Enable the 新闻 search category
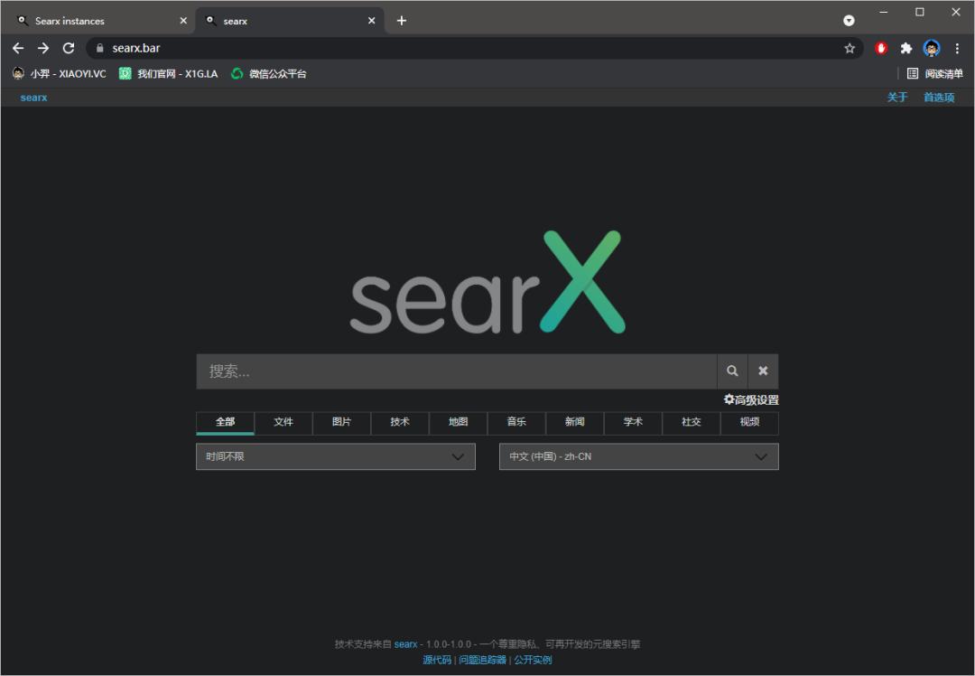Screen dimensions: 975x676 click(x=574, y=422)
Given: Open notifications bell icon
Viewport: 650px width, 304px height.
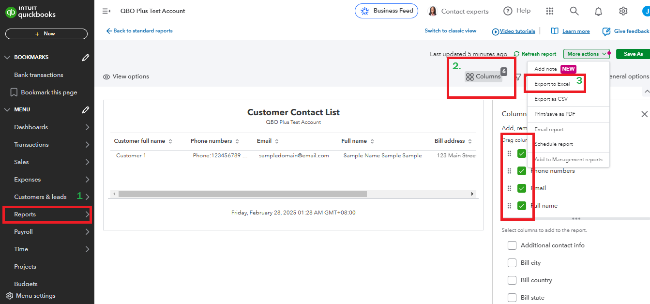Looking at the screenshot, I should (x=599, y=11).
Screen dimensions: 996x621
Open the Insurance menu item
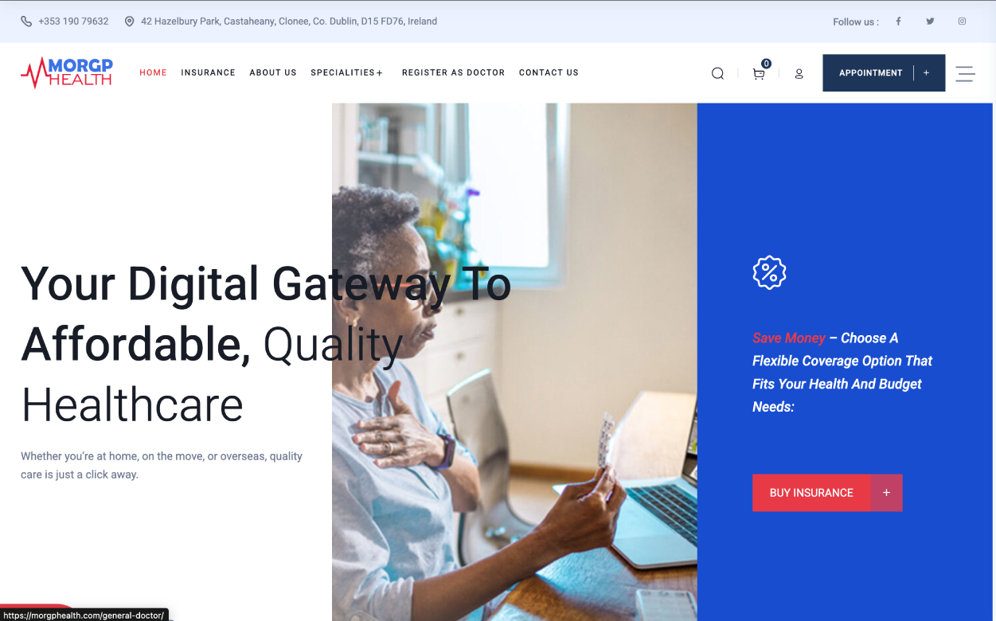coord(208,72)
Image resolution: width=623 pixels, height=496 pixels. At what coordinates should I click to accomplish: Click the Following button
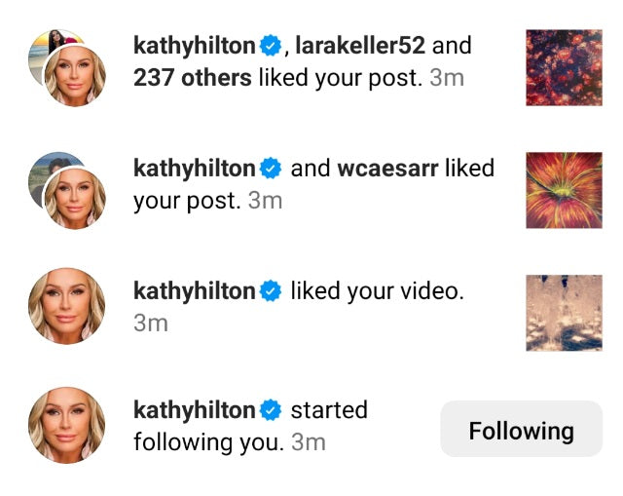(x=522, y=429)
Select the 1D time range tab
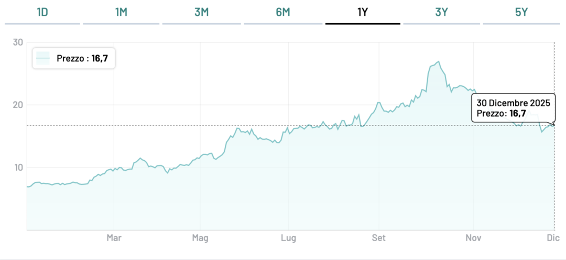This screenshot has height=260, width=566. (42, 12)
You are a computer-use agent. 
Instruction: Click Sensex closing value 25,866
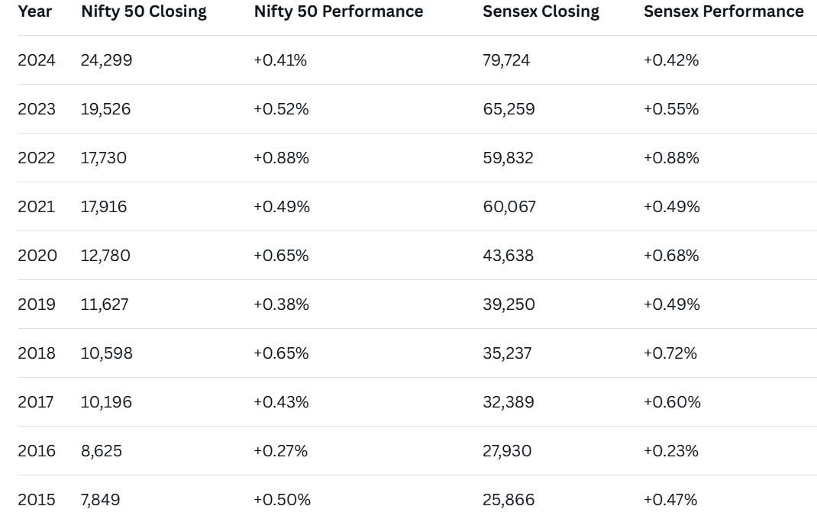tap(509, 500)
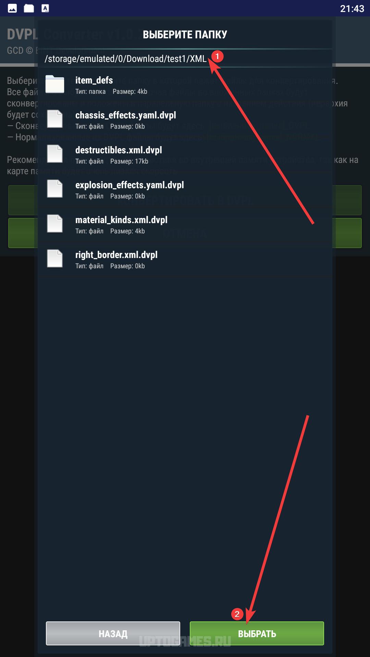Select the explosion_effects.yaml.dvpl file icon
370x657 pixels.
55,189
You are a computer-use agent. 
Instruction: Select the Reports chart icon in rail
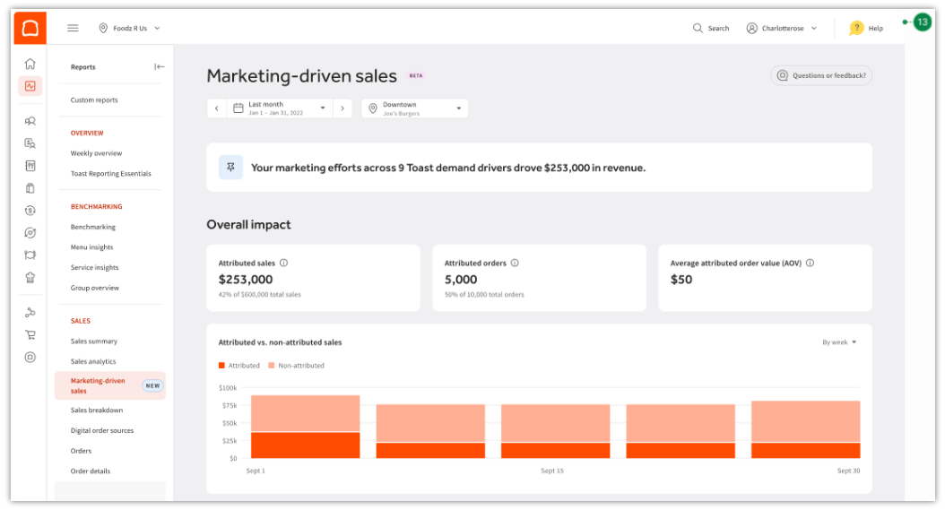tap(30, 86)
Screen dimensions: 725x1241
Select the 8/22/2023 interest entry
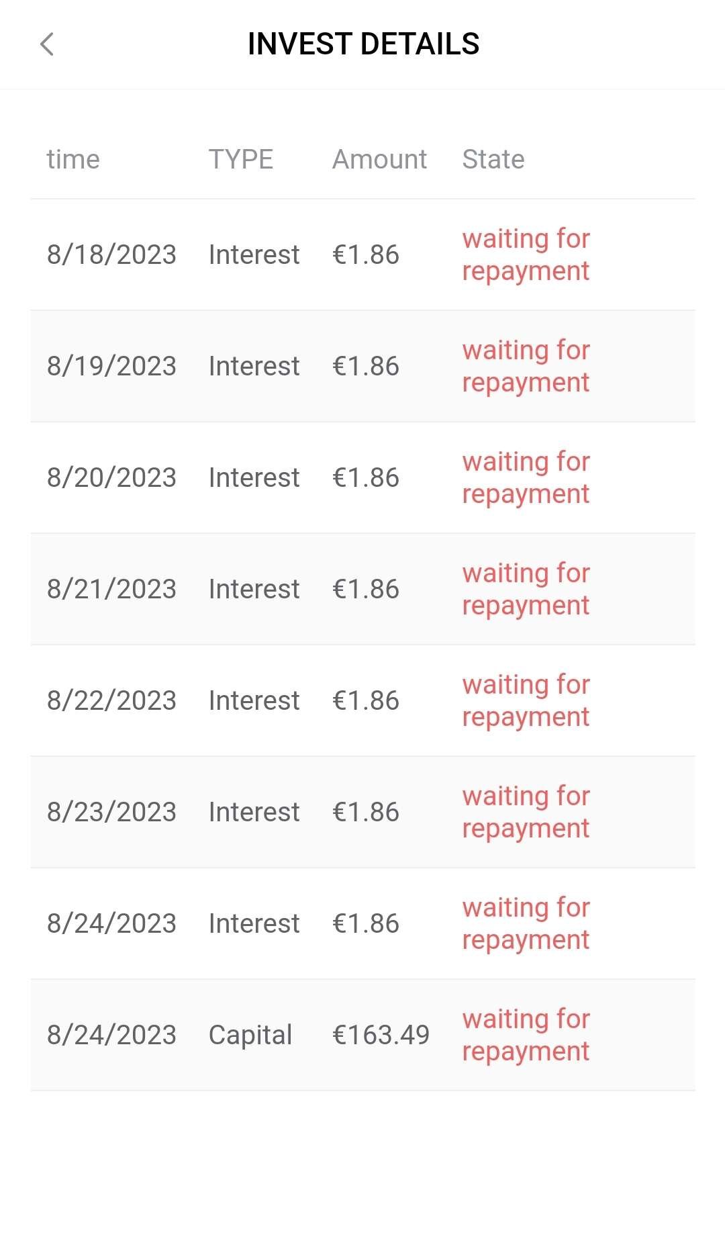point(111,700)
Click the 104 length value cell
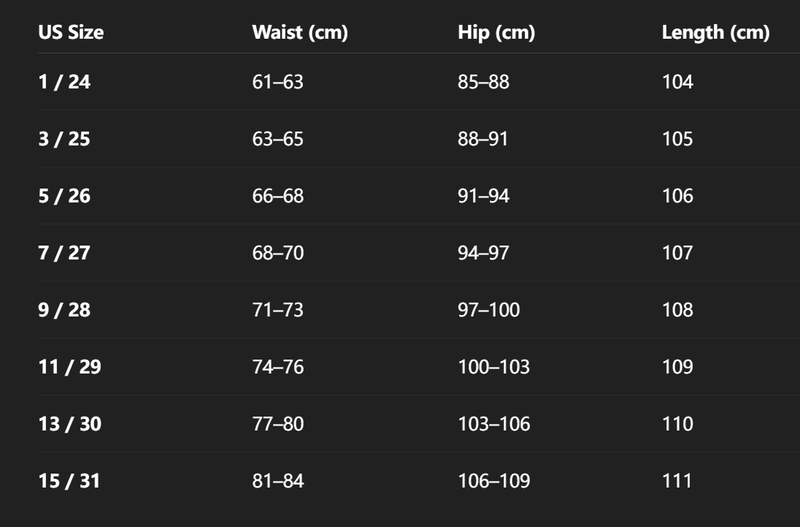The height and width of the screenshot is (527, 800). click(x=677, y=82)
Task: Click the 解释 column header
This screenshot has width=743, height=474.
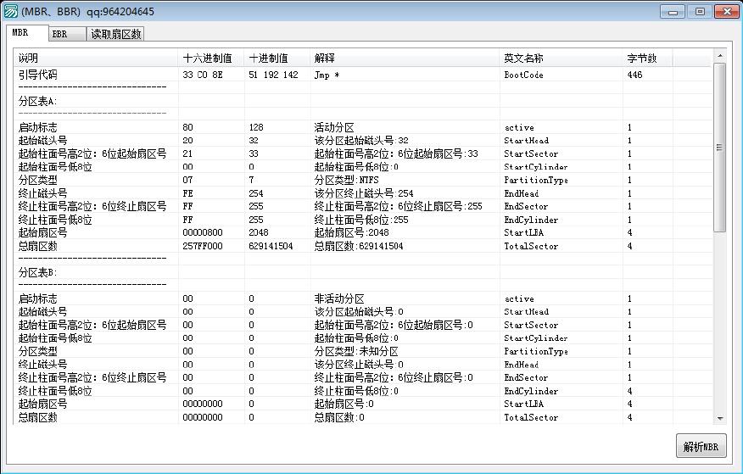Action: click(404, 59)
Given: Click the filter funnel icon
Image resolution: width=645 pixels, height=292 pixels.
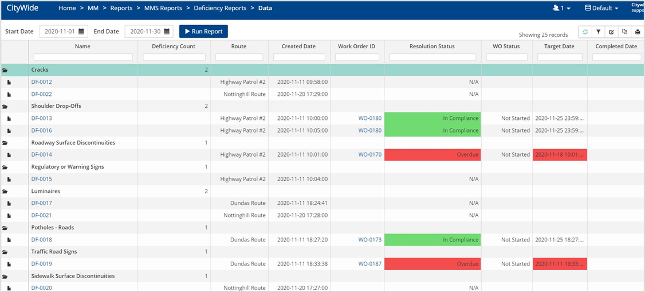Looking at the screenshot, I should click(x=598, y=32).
# # # # # # #
ACTIVITY:
Emit the lines of the data above from the one containing "Given: Click the filter funnel icon" through its final line, both endpoints included. Pictures do not belong in the output.

TASK ANSWER:
Given: Click the filter funnel icon
Image resolution: width=645 pixels, height=292 pixels.
Looking at the screenshot, I should click(x=598, y=32).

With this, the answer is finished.